Kundaka-Kucchi-Sindhava Jataka (#254)

temple painting of Kundaka-Kucchi-Sindhava Jataka

The Bodhisatta was once a horse merchant. One time while taking five hundred horses to sell in the capital, he stopped to lodge in what had formerly been the grand estate of a rich merchant. But the family had suffered misfortune and now only one poor old woman lived there. She had a horse she had raised from a foal and loved like a son, but could only feed him leftovers and grass. Arriving at the estate to lodge for the night, the Bodhisatta’s horses scented this special horse and would not enter the grounds. The woman told the Bodhisatta her horse had gone out to graze, but would return soon, so he sat down outside to wait, knowing that when this special horse was back in the stable his horses would go in.

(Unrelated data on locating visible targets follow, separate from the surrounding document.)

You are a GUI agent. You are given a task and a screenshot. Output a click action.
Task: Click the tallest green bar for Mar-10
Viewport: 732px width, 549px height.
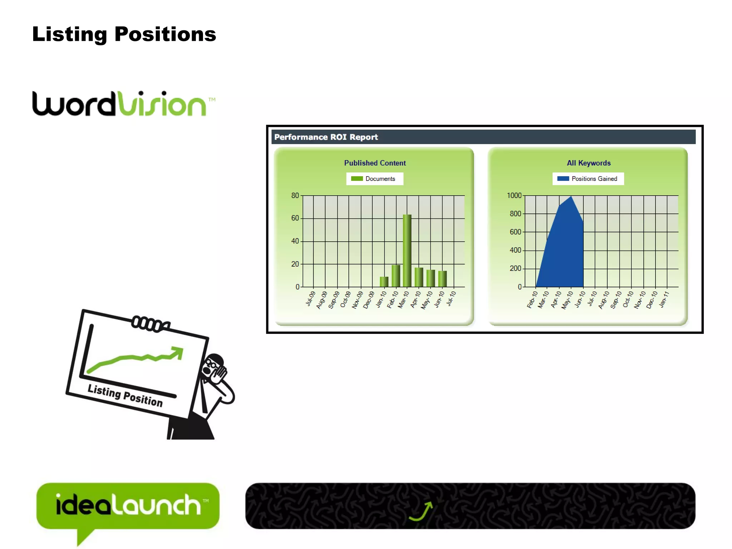[407, 250]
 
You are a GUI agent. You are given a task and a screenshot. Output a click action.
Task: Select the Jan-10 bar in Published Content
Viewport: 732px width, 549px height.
[384, 282]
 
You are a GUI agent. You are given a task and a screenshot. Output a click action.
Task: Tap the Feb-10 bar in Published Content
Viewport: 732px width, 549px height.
[396, 276]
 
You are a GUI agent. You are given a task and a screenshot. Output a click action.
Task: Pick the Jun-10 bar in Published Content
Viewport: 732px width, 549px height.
[442, 279]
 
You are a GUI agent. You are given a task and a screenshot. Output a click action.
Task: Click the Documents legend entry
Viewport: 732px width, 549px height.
[375, 179]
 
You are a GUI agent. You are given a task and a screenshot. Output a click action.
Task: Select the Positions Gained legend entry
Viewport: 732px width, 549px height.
[588, 179]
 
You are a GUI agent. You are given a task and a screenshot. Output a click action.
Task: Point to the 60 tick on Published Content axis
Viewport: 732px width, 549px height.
[295, 218]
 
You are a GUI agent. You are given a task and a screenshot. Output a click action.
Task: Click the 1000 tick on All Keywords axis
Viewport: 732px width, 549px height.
[514, 196]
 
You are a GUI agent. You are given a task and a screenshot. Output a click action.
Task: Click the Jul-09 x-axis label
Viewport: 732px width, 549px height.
[310, 299]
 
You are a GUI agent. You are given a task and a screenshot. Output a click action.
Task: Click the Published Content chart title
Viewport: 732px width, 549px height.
[375, 163]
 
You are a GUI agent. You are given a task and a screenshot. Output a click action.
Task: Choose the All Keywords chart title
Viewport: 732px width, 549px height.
[588, 163]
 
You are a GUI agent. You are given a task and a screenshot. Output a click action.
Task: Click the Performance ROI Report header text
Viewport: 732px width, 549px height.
[326, 137]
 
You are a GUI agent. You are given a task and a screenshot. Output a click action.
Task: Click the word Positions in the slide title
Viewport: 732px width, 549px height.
[165, 34]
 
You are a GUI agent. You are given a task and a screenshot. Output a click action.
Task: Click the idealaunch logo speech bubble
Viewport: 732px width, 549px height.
[128, 505]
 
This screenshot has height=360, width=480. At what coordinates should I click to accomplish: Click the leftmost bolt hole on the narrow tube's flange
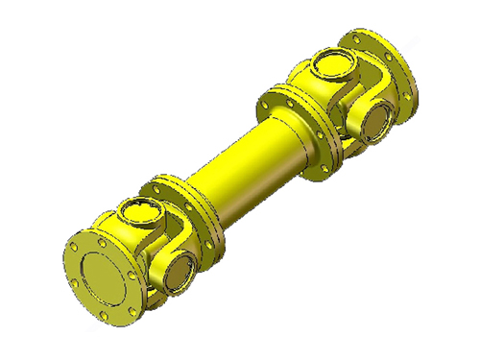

When the woman’s horse returned, the Bodhisatta saw that he was a peerless thoroughbred and wanted to buy him. The woman refused, saying it would be like selling a foster child. But the Bodhisatta said he could provide the horse with a luxurious life: he would eat only refined foods and would always have a cloth canopy over him and a rug to stand on. Wanting her horse to be happy, she agreed. The Bodhisatta gave her six thousand coins plus a new dress and jewelry. When the horse saw her like this, he cried tears of joy because she was no longer poor.

Then the Bodhisatta continued on his journey to sell his horses. He wanted to test his new horse to see if he knew how special he was, and so fed him some ordinary rice gruel. The horse refused to eat it and told the Bodhisatta that while this ordinary food was good enough for the woman, the Bodhisatta had the means to serve the better food that he deserved. The Bodhisatta asked forgiveness from the horse, explaining that it was only a test, and gave the horse the fine food he had promised.

When the Bodhisatta came to the king’s courtyard, he kept his special new horse separate from his others, giving him the promised canopy and carpet. The king noticed the horse and asked to see him run. The Bodhisatta climbed on and raced around the courtyard so fast that everybody there saw a circle of horses without a break. Then the horse rode over the surface of a pond without even the tips of his hoofs getting wet, and as a final demonstration of his magnificent powers, the Bodhisatta dismounted and had the horse stand on his outstretched palm. The king was so impressed that he gave the Bodhisatta half of his kingdom in exchange for the horse, which he made his horse of state.

The king gave the horse a stable as glorious as his own bedchamber and fed him the same food that he ate. And with the horse’s help, the king soon ruled over the whole of India. The king also followed the Bodhisatta’s advice to give alms and do good deeds.

In the Lifetime of the Buddha

The old woman who raised the horse was an earlier birth of a poor woman who lived in town near the Buddha’s monastery, and the horse was an earlier birth of Sariputta, one of the Buddha’s top disciples. When the Buddha returned to his main monastery after being away for the rainy season, the local people wanted to present gifts to him and his disciples, so a ceremony was planned for the next day. This poor woman came the next morning after all the disciples and supporters had already been assigned to each other for the handover of gifts. But the clerk arranging things told her she could give her food to Sariputta, who was at the monastery though not participating in the ceremony.

She waited at the gate for him to leave and when he came by, she led him to her house to give him a meal. Many wealthy families in town who supported the Buddha, including the righteous King Pasenadi, heard that Sariputta was eating at her house and they all sent her money; about one hundred thousand coins. When Sariputta finished eating he preached to her before returning to the monastery.

The Buddha heard some disciples discussing how Sariputta had eaten this woman’s simple food and rescued her from poverty and he told this story so they knew he had done the same in the past.

The king was an earlier birth of Ananda, another of the Buddha’s top disciples.